Aetna Bridge Co., which is among the 13 firms being sued by the state, has been tearing down the westbound highway over the last three weeks — first starting with asphalt removal in August and recently removing portions of the bridge deck.

The halt means the Rhode Island Department of Transportation is delaying the planned weeklong closure of parts of Waterfront Drive in East Providence, which was originally scheduled to begin Tuesday night, spokesperson Charles St.
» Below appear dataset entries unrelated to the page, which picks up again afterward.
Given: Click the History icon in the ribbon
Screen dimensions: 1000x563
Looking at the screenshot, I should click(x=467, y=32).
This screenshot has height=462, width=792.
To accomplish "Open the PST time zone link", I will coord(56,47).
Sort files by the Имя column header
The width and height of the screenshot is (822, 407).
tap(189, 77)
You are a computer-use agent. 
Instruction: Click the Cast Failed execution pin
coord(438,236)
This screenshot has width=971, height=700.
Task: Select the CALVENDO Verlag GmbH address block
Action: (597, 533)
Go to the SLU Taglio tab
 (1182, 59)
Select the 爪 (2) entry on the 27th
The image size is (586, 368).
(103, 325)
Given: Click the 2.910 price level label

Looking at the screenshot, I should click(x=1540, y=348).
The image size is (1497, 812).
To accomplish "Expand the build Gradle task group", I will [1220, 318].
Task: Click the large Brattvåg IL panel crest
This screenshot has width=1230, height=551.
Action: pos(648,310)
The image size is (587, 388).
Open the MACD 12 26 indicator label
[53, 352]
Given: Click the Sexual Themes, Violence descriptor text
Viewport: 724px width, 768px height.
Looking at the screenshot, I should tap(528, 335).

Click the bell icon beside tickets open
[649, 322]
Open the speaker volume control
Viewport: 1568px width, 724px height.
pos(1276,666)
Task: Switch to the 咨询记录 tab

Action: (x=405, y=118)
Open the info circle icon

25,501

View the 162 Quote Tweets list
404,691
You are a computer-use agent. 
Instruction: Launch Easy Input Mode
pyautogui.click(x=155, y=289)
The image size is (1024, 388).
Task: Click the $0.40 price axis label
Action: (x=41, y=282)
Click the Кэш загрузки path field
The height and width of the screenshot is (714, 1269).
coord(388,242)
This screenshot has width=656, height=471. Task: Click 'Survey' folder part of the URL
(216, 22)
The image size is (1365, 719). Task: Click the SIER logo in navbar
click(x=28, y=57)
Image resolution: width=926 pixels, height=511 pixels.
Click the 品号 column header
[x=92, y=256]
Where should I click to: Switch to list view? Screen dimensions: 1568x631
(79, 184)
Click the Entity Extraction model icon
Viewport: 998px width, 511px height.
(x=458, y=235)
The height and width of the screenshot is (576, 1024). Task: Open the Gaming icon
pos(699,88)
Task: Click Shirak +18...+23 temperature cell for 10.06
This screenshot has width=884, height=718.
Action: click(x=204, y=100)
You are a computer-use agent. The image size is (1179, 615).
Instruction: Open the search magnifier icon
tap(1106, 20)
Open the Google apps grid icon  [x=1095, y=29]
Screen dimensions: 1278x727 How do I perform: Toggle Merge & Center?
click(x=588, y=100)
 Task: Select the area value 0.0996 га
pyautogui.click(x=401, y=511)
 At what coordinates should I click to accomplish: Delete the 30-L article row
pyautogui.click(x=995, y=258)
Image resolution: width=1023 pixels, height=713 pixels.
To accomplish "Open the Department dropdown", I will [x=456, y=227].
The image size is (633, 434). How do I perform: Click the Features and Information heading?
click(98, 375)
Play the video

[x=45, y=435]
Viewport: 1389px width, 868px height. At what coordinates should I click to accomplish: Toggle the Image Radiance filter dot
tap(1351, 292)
Martin said Wednesday.

Ken Block, a two-time gubernatorial candidate and founder of Watchdog RI who has been a vocal critic of the McKee administration, reacted to the news on social media Wednesday morning saying the “lack of urgency to make this bridge whole again is stunning.”

“The sheer incompetency we are witnessing would make for a decent sitcom if it weren’t for the fact that the consequences of this bridge disaster are seriously impacting anyone who has to cross the bridge,” Block said.

The superstructure of the bridge was expected to be torn down by the end of January, according to the proposal Aetna submitted to RIDOT. The state required the demolition to be complete by March 2025 in its bid request. St. Martin declined to state whether this pause would push back the demolition timeline.

The lack of a timeframe may be frustrating, but Yelnosky said that’s what happens during ongoing litigation.

“People want the bridge to be fixed, but they also want the so-called Day of Reckoning that Gov. McKee referred to,” he said. “And you can’t have both right away.”